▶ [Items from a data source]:
= = = = =

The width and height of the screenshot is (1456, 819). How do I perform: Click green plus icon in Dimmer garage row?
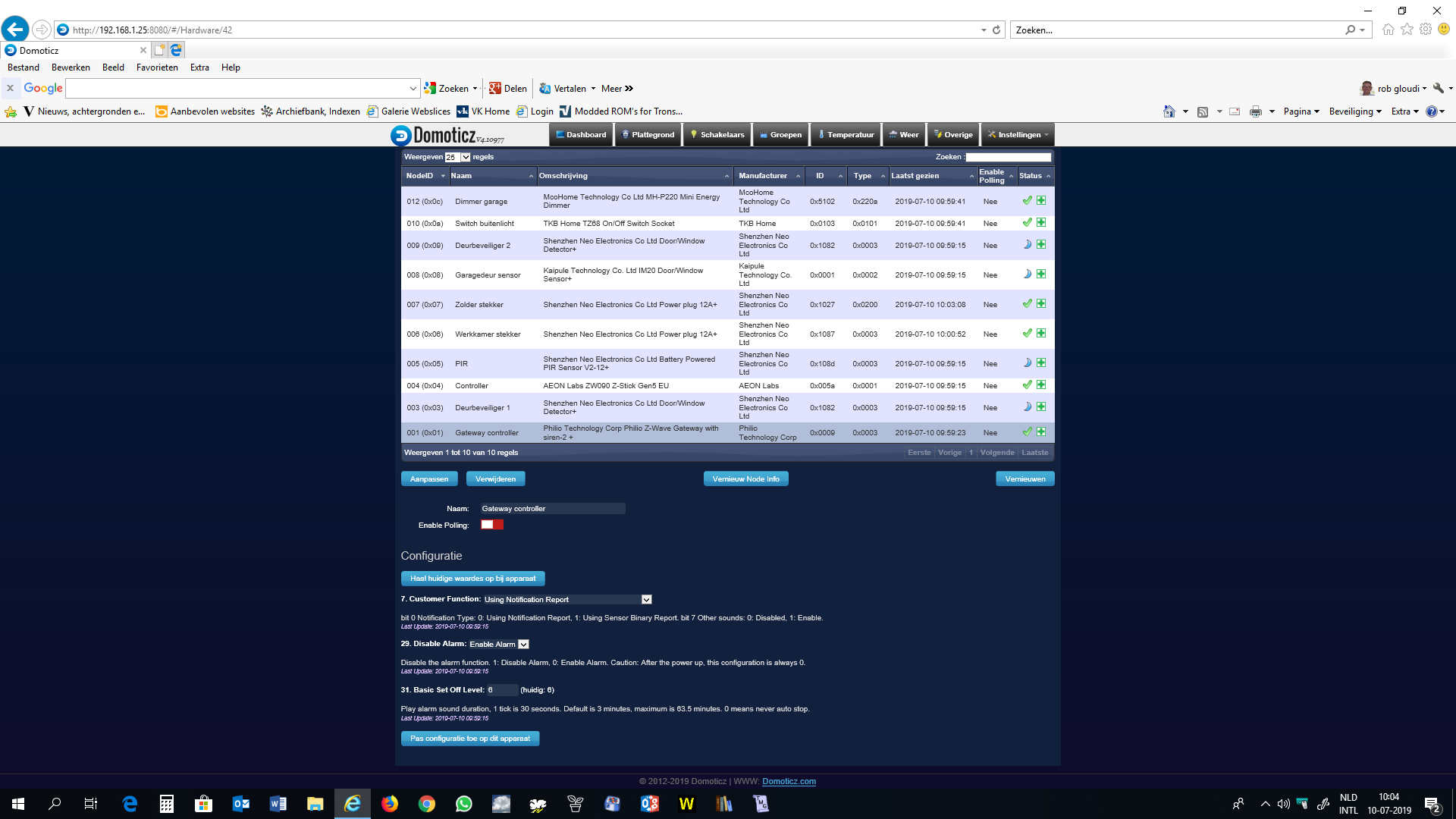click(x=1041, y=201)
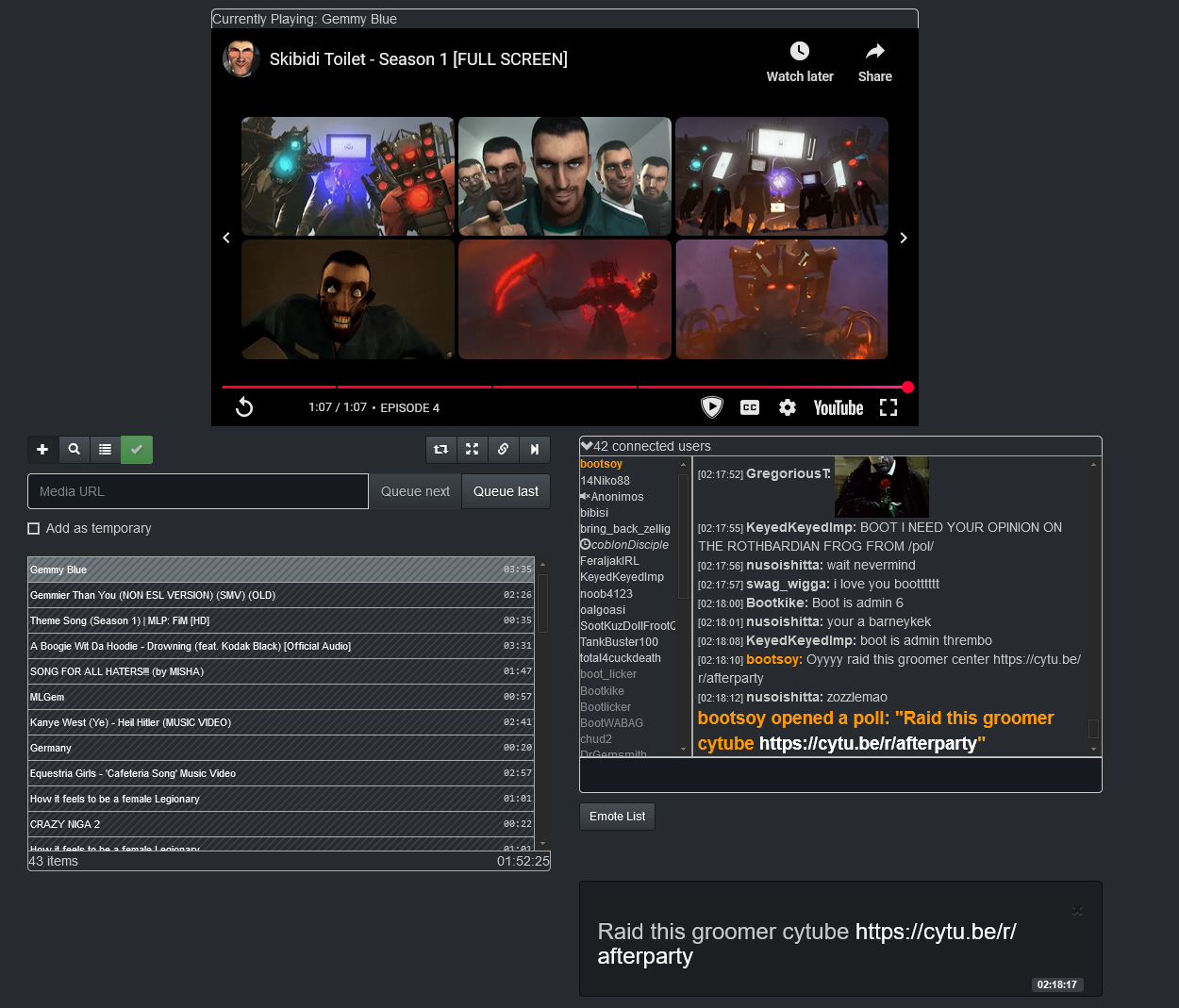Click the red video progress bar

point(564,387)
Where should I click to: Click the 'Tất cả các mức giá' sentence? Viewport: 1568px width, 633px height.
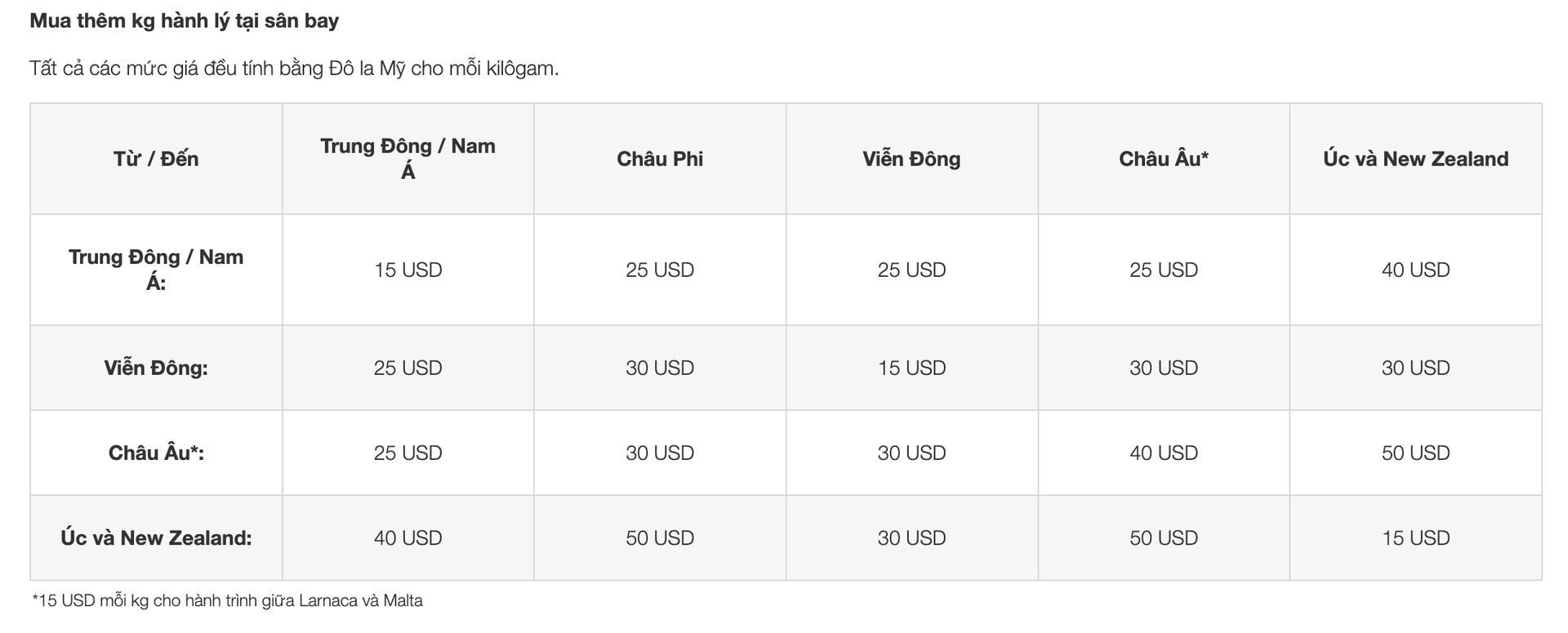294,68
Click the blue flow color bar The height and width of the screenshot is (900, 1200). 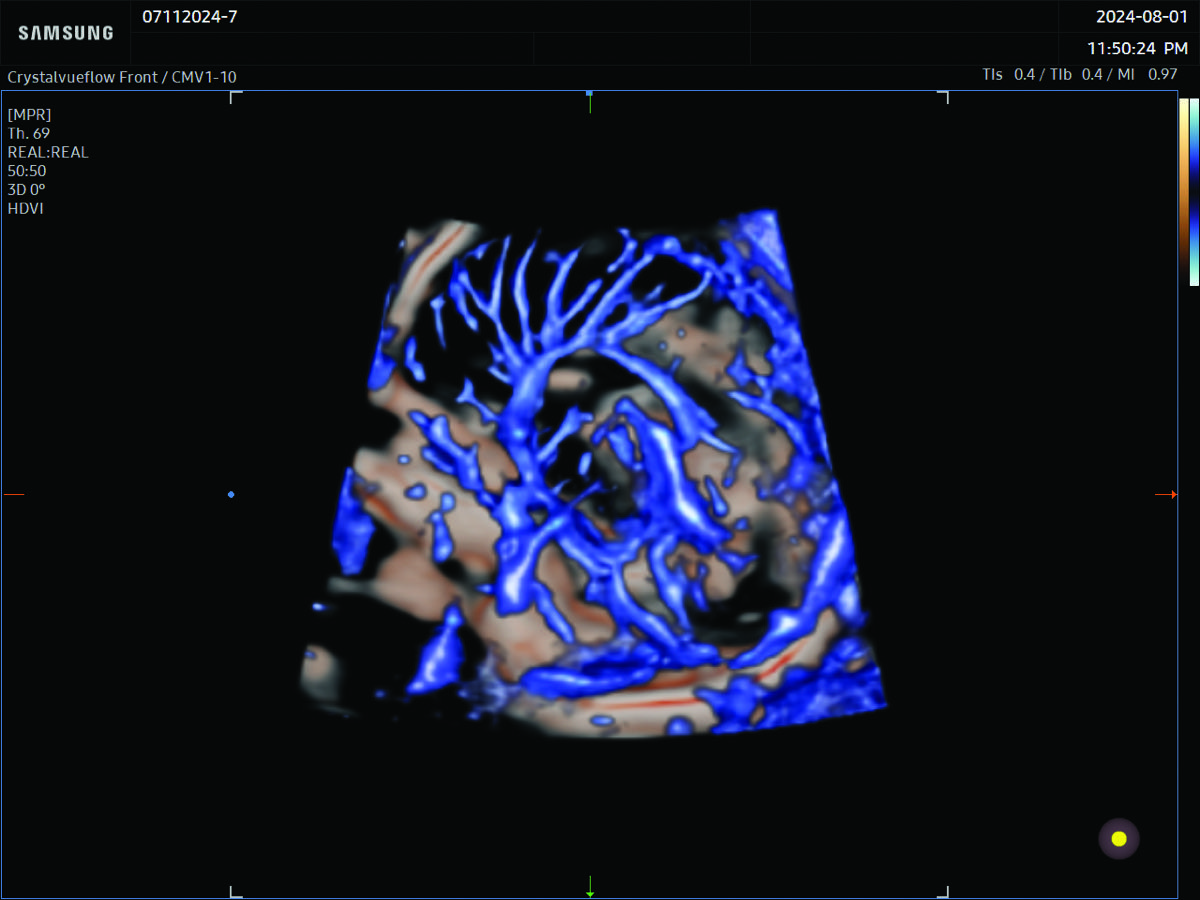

= = = = =

▶ [Work to be completed]: Rewrite everything from the line containing "Where should I" down through the end of the items, multiplying every coordinate in the answers by 1.8 and rounding to whole numbers, with halves rounded up. Leave the requests and their numbers unchanged, and leave the pictures out.

▶ [Solution]:
Where should I click to: Click the 'Tất cả các mức giá' sentence? Viewport: 1568px width, 633px height.
529,122
Click the blue flow color bar The height and width of the screenshot is (900, 1200). 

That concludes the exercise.